» **Exercise description**
Copy each entry below unchanged; the images do not go in the copy.

Recorded data Block Start

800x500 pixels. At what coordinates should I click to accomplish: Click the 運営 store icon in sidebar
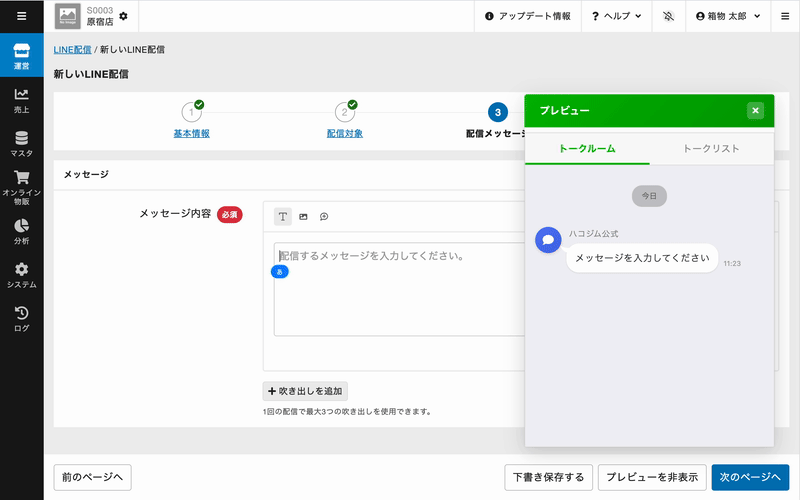[x=21, y=56]

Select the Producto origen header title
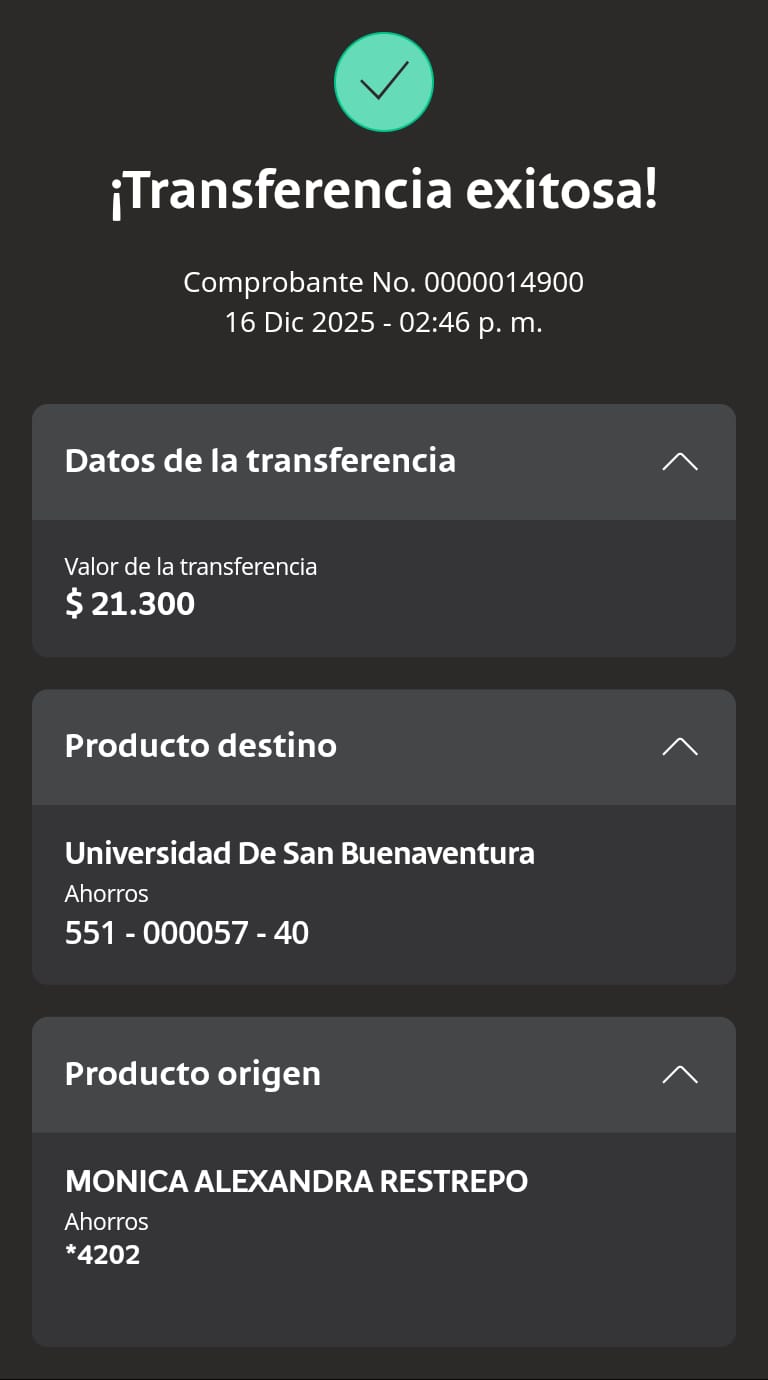pyautogui.click(x=193, y=1074)
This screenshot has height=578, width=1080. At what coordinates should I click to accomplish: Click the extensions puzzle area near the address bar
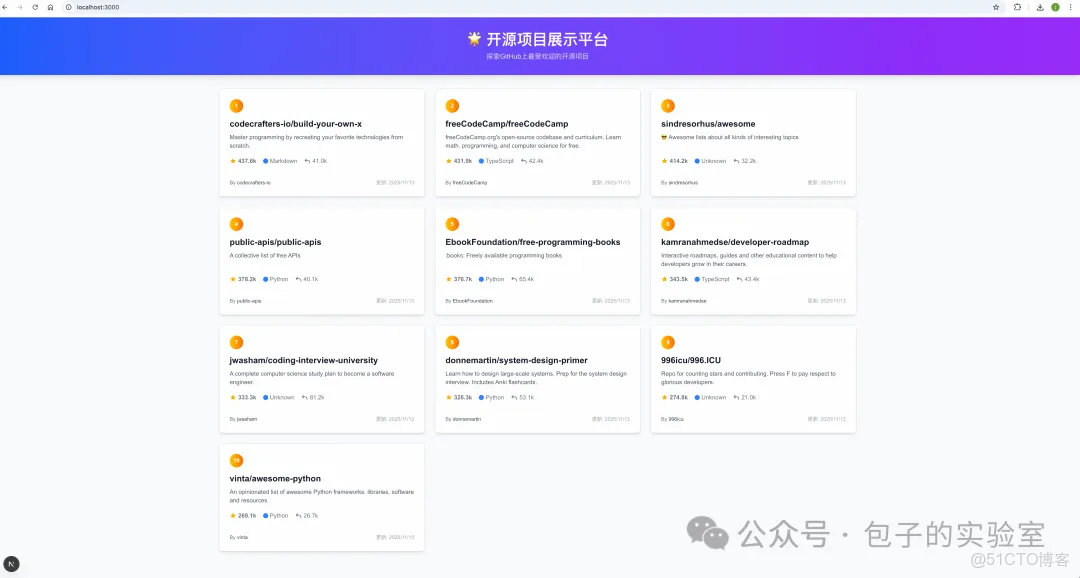coord(1015,7)
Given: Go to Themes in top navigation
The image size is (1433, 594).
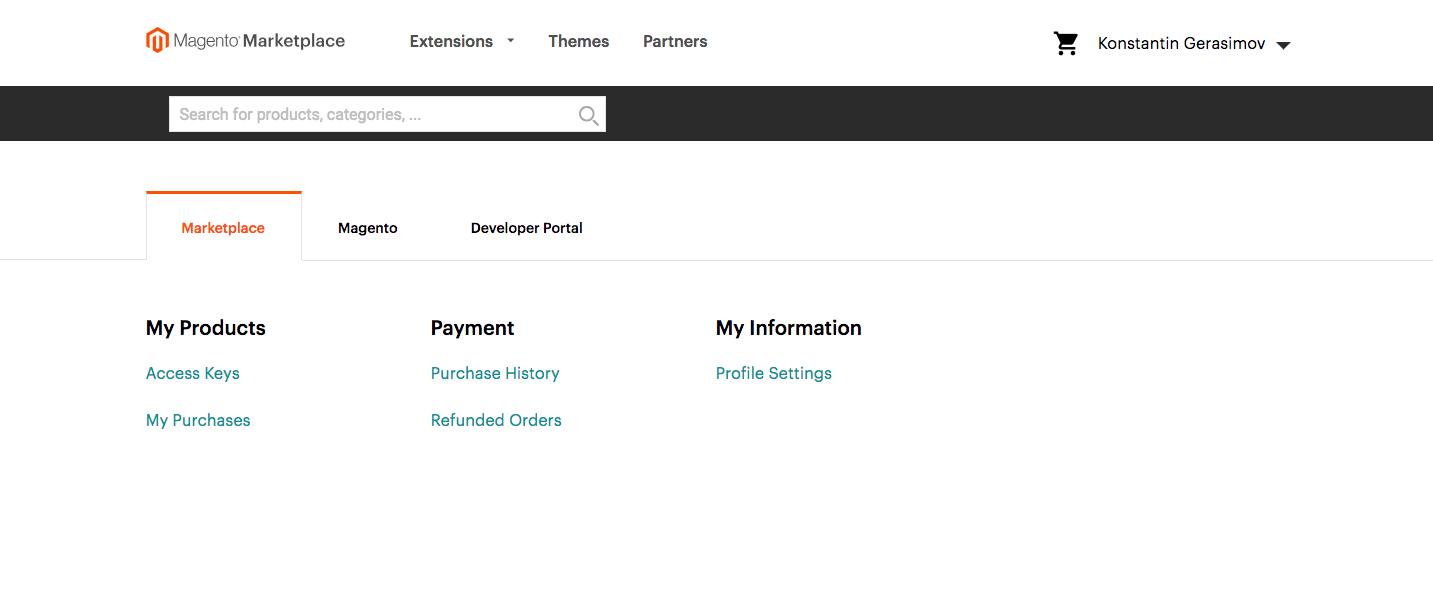Looking at the screenshot, I should tap(578, 41).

Recorded data Block End

» **Result below**
800x500 pixels. At what coordinates should I click to accomplish: Click the 運営 store icon in sidebar
[x=21, y=56]

Select the Producto origen header title
pyautogui.click(x=193, y=1074)
This screenshot has height=578, width=1080. At what coordinates should I click to accomplish: Click the extensions puzzle area near the address bar
coord(1015,7)
Given: Go to Themes in top navigation
The image size is (1433, 594).
Looking at the screenshot, I should tap(578, 41).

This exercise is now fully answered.